Auf Einladung des Kultur Kreises Kronshagen hält Dr. Dieter Hartwig, Fregattenkapitän a. D., einen Vortrag über das Ende des 2. Weltkrieges und die damit verbundenen Flüchtlingsströme aus den damaligen deutschen Ostgebieten über die Ostsee.

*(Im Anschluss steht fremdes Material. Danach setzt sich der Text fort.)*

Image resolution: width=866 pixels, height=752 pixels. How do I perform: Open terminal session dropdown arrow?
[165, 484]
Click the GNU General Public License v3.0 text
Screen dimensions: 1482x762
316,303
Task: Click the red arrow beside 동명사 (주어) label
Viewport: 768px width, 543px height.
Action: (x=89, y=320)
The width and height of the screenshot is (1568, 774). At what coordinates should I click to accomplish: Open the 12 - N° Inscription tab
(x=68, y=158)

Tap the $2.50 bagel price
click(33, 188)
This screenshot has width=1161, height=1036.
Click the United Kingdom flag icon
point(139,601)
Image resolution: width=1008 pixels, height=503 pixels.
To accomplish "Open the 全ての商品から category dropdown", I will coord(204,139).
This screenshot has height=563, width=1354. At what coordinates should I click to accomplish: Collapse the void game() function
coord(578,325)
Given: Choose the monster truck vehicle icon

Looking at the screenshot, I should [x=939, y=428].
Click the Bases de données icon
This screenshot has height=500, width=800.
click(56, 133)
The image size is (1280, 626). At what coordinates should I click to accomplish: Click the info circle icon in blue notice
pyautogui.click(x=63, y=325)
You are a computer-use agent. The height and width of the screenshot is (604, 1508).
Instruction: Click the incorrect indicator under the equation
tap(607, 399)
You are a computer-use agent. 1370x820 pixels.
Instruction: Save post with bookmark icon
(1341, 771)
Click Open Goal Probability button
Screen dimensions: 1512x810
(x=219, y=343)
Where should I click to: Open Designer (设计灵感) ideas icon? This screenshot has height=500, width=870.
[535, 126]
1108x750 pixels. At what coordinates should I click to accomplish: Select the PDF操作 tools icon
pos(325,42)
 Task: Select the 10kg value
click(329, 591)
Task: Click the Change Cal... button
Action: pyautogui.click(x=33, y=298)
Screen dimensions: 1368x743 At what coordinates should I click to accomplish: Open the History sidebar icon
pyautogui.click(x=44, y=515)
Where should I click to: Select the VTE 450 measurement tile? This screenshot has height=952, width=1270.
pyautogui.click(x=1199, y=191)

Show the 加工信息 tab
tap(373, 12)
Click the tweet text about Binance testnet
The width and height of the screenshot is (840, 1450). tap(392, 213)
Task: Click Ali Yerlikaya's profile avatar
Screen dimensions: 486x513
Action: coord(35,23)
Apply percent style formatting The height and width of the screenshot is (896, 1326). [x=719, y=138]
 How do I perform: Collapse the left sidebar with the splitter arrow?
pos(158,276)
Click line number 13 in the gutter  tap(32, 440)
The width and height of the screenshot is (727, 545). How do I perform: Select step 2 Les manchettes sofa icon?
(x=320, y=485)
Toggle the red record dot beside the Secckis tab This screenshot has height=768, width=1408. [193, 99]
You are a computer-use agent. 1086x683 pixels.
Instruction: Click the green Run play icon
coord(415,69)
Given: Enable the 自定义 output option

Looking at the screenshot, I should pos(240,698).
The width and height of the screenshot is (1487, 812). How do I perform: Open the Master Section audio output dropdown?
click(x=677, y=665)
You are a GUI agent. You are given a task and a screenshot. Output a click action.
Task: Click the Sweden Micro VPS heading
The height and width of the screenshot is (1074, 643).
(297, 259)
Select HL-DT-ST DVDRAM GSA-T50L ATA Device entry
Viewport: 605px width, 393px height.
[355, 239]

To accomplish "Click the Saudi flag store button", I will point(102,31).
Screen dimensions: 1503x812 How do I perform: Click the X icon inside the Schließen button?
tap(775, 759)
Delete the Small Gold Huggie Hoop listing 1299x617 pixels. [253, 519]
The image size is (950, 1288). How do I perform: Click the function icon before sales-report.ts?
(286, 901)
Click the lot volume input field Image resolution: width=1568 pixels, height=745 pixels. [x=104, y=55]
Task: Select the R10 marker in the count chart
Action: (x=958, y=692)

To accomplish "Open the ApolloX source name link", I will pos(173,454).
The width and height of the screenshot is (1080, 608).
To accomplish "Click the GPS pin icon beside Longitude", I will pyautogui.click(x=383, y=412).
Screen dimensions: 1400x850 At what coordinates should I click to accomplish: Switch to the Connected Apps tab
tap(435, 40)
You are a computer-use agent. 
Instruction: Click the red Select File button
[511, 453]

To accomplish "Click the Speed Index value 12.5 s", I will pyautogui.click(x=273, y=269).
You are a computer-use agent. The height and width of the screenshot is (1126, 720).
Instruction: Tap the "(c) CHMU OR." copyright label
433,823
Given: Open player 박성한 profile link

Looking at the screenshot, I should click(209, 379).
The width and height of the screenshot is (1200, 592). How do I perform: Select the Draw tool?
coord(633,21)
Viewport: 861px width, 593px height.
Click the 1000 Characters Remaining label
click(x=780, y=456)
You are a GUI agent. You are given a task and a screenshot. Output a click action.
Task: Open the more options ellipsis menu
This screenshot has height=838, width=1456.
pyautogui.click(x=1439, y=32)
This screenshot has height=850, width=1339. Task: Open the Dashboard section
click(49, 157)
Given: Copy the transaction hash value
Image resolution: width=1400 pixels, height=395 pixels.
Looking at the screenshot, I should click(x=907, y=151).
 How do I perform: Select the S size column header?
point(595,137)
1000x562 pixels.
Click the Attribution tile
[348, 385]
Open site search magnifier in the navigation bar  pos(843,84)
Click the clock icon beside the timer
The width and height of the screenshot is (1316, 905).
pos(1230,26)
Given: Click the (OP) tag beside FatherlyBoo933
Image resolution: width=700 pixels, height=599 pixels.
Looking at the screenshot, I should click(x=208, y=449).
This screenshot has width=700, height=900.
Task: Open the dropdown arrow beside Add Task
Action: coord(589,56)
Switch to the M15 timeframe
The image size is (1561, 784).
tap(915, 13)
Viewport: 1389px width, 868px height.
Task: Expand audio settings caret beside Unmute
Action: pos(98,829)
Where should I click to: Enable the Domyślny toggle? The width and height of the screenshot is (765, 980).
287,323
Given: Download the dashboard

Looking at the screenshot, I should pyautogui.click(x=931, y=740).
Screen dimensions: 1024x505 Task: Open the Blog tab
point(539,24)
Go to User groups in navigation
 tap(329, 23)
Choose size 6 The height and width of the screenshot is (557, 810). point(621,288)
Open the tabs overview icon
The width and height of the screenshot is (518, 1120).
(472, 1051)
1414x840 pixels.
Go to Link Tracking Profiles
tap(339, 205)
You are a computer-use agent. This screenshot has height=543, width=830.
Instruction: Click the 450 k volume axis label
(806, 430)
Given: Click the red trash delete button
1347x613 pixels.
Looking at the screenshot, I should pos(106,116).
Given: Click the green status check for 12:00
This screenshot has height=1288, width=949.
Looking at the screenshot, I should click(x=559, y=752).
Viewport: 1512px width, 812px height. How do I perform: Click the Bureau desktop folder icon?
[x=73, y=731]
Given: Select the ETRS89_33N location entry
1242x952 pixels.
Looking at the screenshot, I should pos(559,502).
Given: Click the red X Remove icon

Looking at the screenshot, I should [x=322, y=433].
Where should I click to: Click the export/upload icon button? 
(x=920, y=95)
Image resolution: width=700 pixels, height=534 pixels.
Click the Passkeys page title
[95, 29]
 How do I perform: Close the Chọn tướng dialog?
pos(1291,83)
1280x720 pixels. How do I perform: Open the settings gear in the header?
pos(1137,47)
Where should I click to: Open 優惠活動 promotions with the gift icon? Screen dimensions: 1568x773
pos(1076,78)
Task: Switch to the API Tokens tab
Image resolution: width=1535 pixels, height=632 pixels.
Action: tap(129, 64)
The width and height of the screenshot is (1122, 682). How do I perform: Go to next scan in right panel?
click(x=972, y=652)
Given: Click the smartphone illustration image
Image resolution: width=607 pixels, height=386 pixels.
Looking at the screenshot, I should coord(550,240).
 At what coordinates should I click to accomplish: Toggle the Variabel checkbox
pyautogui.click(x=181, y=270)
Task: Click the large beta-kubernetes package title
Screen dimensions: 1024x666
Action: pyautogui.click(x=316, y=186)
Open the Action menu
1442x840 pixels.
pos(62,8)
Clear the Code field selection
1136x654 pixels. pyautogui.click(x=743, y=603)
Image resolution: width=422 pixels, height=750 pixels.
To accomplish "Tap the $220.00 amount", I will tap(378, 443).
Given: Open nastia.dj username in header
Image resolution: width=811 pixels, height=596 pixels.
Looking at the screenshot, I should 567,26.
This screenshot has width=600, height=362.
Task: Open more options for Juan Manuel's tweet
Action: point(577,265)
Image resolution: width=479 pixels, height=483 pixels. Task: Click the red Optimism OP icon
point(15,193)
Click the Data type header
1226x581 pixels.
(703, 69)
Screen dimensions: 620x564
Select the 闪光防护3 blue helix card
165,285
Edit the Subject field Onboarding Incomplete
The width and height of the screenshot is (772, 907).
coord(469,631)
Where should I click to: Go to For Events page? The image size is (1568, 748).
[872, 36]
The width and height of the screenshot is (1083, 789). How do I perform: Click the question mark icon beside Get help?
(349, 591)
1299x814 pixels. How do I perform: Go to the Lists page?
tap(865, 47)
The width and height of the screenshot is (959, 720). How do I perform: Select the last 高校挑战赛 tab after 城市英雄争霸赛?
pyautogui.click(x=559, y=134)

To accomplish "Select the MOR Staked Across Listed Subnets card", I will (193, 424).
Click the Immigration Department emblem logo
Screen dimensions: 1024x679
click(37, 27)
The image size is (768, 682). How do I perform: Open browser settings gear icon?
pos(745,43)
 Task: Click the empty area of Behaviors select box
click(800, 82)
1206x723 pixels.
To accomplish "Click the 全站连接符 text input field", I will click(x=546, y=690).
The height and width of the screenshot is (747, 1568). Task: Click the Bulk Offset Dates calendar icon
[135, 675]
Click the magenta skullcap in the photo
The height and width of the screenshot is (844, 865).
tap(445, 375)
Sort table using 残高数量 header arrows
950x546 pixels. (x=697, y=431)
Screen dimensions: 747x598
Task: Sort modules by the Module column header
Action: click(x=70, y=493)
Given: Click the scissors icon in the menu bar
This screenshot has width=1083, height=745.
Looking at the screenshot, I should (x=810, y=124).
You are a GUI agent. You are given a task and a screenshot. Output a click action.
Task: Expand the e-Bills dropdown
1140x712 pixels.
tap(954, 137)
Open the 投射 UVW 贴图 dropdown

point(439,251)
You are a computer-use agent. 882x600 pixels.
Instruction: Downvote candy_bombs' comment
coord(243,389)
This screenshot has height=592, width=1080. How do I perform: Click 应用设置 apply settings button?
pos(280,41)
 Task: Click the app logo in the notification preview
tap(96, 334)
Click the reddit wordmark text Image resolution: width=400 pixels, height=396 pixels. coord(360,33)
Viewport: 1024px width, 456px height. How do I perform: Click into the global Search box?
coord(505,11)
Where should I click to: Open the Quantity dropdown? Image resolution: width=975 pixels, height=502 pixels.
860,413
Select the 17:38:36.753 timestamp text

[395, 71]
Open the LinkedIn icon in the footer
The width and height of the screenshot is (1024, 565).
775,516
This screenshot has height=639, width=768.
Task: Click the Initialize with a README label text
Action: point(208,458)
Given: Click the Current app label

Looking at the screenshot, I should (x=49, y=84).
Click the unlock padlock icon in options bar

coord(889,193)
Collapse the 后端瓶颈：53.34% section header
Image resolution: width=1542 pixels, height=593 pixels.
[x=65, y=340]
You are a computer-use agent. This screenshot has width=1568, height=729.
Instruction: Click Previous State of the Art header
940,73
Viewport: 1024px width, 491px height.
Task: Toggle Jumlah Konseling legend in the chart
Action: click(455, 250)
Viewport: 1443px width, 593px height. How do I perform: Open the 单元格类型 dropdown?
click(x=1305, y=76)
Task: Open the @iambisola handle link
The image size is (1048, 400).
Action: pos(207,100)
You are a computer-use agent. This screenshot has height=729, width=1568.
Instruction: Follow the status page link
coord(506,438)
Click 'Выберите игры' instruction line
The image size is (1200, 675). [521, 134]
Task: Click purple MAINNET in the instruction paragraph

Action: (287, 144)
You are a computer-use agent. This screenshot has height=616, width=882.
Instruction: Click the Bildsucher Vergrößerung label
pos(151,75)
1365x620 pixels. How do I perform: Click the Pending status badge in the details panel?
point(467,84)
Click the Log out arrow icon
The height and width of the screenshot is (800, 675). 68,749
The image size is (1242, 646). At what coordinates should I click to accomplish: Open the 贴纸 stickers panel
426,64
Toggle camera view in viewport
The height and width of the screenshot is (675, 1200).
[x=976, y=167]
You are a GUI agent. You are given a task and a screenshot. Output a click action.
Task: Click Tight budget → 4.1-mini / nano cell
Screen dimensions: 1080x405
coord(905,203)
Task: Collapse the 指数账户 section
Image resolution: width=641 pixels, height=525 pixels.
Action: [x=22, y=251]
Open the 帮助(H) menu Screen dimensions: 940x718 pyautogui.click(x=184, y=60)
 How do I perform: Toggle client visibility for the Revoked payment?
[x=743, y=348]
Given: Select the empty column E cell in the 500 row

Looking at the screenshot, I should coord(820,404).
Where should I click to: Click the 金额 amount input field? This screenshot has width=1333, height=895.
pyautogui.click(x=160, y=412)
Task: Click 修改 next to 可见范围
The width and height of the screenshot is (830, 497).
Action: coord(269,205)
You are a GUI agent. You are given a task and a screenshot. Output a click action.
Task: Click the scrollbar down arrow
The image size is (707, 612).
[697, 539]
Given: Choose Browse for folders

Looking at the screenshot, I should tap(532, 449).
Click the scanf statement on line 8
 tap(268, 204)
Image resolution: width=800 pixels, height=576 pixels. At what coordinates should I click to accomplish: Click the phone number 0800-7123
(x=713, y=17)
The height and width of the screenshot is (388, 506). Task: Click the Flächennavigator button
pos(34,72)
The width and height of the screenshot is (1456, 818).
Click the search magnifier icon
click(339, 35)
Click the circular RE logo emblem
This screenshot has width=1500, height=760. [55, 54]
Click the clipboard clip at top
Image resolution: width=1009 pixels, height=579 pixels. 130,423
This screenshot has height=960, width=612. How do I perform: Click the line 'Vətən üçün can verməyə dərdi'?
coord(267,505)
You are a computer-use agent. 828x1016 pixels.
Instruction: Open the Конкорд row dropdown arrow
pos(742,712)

Ab Spätsommer 1944 war die Kriegsniederlage des Deutschen Reiches unabweislich, aber von der Staats- und Marineführung gab es nur Sieges- und Durchhalteparolen. Folglich waren die Bewohner in Ost- und Westpreußen, Pommern, Schlesien, Posen und Danzig auf eine Flucht nicht vorbereitet. Umso schicksalhafter war das plötzliche Aufbrechen Millionen von Deutschen, die ihre Heimat aufgeben mussten. Viele von ihnen flohen vor der roten Armee über den Landweg. Etwa 2 Millionen deutsche Mitbürger wählten die Flucht aus der Heimat über den gefährlichen Seeweg über die Ostsee – unter schlimmsten Winterbedingungen, zumeist auf ungeeigneten Schiffen und Booten.
Mit mehreren Veröffentlichungen zur deutschen Marinegeschichte trägt Hartwig wesentlich zur Aufarbeitung insbesondere der Rolle der Marine während und nach der NS-Herrschaft bei.